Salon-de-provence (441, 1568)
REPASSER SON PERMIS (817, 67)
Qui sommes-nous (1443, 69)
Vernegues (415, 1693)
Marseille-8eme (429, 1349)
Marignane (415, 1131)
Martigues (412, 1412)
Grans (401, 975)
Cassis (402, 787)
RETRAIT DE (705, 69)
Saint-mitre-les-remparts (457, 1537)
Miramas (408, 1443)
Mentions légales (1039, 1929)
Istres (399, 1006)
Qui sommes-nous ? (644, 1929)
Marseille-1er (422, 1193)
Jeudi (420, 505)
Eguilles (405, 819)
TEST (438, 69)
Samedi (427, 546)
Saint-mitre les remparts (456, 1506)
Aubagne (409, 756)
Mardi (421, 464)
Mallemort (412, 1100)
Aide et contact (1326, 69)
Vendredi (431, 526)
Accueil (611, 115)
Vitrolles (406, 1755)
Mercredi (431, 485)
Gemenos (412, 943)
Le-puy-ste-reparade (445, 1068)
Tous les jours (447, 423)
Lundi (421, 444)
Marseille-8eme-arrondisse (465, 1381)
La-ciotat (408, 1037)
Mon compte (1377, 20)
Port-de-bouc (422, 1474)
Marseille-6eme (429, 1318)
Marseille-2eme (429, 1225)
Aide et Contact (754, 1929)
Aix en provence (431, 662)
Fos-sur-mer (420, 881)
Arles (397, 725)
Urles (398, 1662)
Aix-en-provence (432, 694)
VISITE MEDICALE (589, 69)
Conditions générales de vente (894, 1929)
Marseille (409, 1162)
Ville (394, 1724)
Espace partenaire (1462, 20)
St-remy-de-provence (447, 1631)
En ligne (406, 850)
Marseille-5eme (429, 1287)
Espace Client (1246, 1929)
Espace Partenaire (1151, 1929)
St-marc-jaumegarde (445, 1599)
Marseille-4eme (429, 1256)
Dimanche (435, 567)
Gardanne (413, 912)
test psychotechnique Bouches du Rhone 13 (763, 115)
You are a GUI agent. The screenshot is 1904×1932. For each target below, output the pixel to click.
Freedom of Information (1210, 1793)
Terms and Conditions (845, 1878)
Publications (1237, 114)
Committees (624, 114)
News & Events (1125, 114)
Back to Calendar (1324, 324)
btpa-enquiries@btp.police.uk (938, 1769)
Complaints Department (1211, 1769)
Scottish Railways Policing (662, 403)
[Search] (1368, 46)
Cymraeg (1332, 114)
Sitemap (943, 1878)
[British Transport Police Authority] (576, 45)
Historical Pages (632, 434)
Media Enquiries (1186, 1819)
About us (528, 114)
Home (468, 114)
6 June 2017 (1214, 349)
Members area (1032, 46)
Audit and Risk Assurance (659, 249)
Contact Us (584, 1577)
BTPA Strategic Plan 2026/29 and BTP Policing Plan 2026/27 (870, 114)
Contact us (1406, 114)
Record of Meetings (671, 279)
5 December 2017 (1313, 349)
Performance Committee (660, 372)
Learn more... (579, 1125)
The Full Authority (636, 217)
● ● ●
> _PROBLEM REQUIREMENTS_
Of the entries above, repeat exactly the lines from the line with "Samedi (427, 546)" through the line with "Port-de-bouc (422, 1474)", both of them included.

> _EXERCISE RESPONSE_
Samedi (427, 546)
Saint-mitre les remparts (456, 1506)
Aubagne (409, 756)
Mardi (421, 464)
Mallemort (412, 1100)
Aide et contact (1326, 69)
Vendredi (431, 526)
Accueil (611, 115)
Vitrolles (406, 1755)
Mercredi (431, 485)
Gemenos (412, 943)
Le-puy-ste-reparade (445, 1068)
Tous les jours (447, 423)
Lundi (421, 444)
Marseille-8eme-arrondisse (465, 1381)
La-ciotat (408, 1037)
Mon compte (1377, 20)
Port-de-bouc (422, 1474)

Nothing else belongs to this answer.